One of Britain’s most eminent rock guitar players and singer-writers of the past five decades celebrates a milestone today (Wednesday), and we’re wishing him happy birthday with uDiscover’s new Peter Frampton In 20 Songs Playlist.
In a career of such longevity, in which the masterful English player has made so many landmark records since emerging as a teenager, there will be as many version of the playlist as Frampton has fans. But from among the albums in his catalogue on Spotify, we’ve selected some of Peter’s finest vocals and guitar performances — usually, but not always, of his own compositions — and of course we invite you to tell us your own favourites.
Born in Bromley on April 22, 1950, Frampton turns a mere 65 today, a measure of just how young he was when he first came to public attention. One of the countless disciples of Hank B. Marvin to look towards a music career from the inspiration of the Shadows’ guitar pioneer, Peter was in bands before he was even in his teens. But it was a member of the Herd that he really hit the national consciousness for the first time.
From their series of compelling releases for Parlophone and Fontana, we feature the major 1967 hit ‘From The Underworld’ and an early taste of Frampton’s precociousness as a writer, the atmospheric ‘On Your Own.’ Steve Marriott then invited him to be a co-founder of the British rock bastions Humble Pie, while Frampton was simultaneously winning the approval of seminal figures such as George Harrison. Still barely 20 years old, he played on George’s peerless triple album ‘All Things Must Pass.’
Frampton’s tenure with Humble Pie yielded four studio albums and then an epic live farewell in the form of the 1971 release ‘Rockin’ The Fillmore.’ With his lyrical, fuel-injected guitar work and vital songwriting, he (literally) played a key role in Humble Pie’s rise to become one of the great rock attractions of the era, especially in America.
Then, as Peter’s first solo album title had it, the time came for the ‘Wind Of Change,’ his first solo LP, released in 1972. The playlist features two songs from that album that went on to become world-famous as part of ‘Frampton Comes Alive’ four years later, ‘It’s A Plain Shame’ and ‘All I Want To Be (Is By Your Side).’

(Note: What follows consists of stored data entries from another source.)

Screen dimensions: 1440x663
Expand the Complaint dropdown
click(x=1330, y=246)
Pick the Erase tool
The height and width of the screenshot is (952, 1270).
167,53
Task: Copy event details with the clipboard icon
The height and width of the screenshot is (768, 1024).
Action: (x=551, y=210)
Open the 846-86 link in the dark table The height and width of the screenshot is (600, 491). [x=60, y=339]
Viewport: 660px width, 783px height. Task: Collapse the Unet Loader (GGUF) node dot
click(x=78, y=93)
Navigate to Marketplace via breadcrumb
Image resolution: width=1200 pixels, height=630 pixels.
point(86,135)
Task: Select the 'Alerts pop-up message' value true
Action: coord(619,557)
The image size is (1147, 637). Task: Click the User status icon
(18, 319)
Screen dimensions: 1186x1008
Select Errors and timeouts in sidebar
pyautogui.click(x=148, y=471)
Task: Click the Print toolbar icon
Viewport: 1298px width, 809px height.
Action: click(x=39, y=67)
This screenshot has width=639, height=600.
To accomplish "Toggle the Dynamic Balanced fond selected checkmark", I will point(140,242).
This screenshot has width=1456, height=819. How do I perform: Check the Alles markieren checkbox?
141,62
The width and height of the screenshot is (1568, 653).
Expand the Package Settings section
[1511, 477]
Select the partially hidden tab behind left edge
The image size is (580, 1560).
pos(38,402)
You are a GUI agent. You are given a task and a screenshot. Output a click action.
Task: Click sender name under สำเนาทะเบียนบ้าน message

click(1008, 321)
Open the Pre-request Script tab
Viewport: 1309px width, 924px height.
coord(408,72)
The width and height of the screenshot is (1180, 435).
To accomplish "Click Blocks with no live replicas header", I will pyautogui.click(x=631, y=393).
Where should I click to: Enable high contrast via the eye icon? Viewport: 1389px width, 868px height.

The same applies to the original version, from 1973’s ‘Frampton’s Camel,’ of the live anthem ‘Do You Feel Like We Do.’ The original ‘Doobie Wah,’ another cut from the live multi-million-seller, is featured from ‘Something’s Happening,’ which also included the fine near-title number. As he continued to pave the way for his career explosion, 1975’s ‘Frampton’ sported the highlight ‘Nowhere’s Too Far (For My Baby).’
The famous hits from ‘Comes Alive,’ which made Frampton a truly household name and the talkbox guitar technique a much-loved sound all over the world, are here in all their glory. So is his highest-charting Billboard Hot 100 hit, the title song from the ‘I’m In You’ follow-up album, a No. 2 single in the summer of 1977. That album also gave another indication of Frampton’s love of classic soul music, as in his US top 20 cover of Stevie Wonder’s ‘Signed, Sealed, Delivered (I’m Yours).’
There are visits to such subsequent releases as 1979’s US gold-certified ‘Where I Should Be’ and the 1981 set ‘Breaking All The Rules.’ And, as the years have rolled on, Frampton has not only kept himself contemporary, consistently releasing new studio material and playing live, but has become a huge inspiration for another generation of blues and soul-inflected rock guitar notables.
In 2006, he released his first instrumental album, ‘Fingerprints,’ which provided the chance to work with numerous kindred spirits and influences. Delightfully, Marvin was among them, joining fellow Shadow Brian Bennett and Frampton on ‘My Cup Of Tea.’ Meanwhile, ‘Cornerstones’ featured current and former Rolling Stones in the shape of Charlie Watts and Bill Wyman. The reward was a Grammy for Best Pop Instrumental Album.
Bringing the Frampton story and sound up to date, there are tracks from 2010’s autobiographical reference to his own upbringing, ‘Thank You Mr. Churchill,’ and his most recent studio release, 2014’s ‘Hummingbird In A Box.’ The title track from that project amply demonstrates his brilliance as an acoustic player, and plugged in or not, Peter Frampton is one of the greats.